=== EXTRACTED TEXT ===

Thank you for making me so wonderfully complex! Your workmanship is marvelous—how well I know it.”

-Psalm 139:13-14 (NLT)

I also happened this week to stumble across a New York Review of Books article titled, “How You Consist of Trillions of Tiny Machines” by Tim Flannery.

It’s a fascinating summary of two recently published books, each detailing discoveries made possible by improved microscope technology that allows scientists to observe and analyze increasingly small things like ribosomes.

Ribosomes exist inside every living cell. If you were paying attention in high school biology, ribosomes might be at least vaguely familiar to you. They are tiny machines that produce amino acids, the building blocks of protein. That makes ribosomes one of the foundational pieces of life, and we are just now beginning to understand how ribosomes work.

One of the great mysteries of science is how the ribosome came into being. The tiny ribosome represents both the mystery and the miracle of life itself. To the faith inclined, the tiny ribosome is perhaps God’s fingerprint on every living thing, from the smallest bacteria to the greatest redwood to you and me.

===

LIST OF TASKS –
a: Decide whether each statement agrees with the passage on ribosomes. Answer yes or no for each, and quote the words that settle it. (i) The New York Review of Books article is by Tim Flannery. (ii) The article summarizes three books. (iii) Ribosomes exist in only some living cells.
b: According to the passage on ribosomes, what technology made the discoveries in the two books possible?
c: Write out the part of the passage on ribosomes that begins at the words "Thank you for" and ends after the words "by Tim Flannery.", word for word.
You can do this work without the entries.

=== ENTRIES SUPPLIED ===

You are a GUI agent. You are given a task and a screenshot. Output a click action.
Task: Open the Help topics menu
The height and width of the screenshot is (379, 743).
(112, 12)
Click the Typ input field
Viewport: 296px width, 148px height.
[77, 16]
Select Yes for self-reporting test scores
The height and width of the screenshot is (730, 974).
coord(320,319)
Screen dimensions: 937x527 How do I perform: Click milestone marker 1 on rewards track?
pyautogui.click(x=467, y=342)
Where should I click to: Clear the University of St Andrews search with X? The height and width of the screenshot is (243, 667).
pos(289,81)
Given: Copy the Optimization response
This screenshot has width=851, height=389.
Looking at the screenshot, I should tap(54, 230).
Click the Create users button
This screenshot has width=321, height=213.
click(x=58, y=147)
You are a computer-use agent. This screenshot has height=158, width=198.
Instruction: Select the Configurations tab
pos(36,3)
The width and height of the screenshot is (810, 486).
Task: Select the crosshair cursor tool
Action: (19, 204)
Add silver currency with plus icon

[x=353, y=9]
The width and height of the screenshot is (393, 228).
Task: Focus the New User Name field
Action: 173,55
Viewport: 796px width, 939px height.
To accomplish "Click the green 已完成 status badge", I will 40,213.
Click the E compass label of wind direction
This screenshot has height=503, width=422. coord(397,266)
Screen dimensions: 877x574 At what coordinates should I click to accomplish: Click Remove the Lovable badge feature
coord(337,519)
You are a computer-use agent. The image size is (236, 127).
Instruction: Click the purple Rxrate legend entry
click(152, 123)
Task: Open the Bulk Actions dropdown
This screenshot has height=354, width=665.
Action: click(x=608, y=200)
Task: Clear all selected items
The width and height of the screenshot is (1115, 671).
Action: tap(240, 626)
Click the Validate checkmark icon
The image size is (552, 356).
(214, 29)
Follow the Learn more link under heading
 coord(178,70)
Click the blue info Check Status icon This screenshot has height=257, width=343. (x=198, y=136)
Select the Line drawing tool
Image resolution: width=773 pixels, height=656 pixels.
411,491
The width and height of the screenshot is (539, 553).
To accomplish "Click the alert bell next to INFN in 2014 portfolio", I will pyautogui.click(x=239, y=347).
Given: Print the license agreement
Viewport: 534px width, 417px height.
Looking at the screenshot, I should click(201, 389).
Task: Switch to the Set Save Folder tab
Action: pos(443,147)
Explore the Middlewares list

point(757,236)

===

EXERCISE RESULTS –
a:
(i) Yes: "by Tim Flannery"
(ii) No: "a fascinating summary of two recently published books"
(iii) No: "Ribosomes exist inside every living cell."

b: Improved microscope technology.

c:
Thank you for making me so wonderfully complex! Your workmanship is marvelous—how well I know it.”

-Psalm 139:13-14 (NLT)

I also happened this week to stumble across a New York Review of Books article titled, “How You Consist of Trillions of Tiny Machines” by Tim Flannery.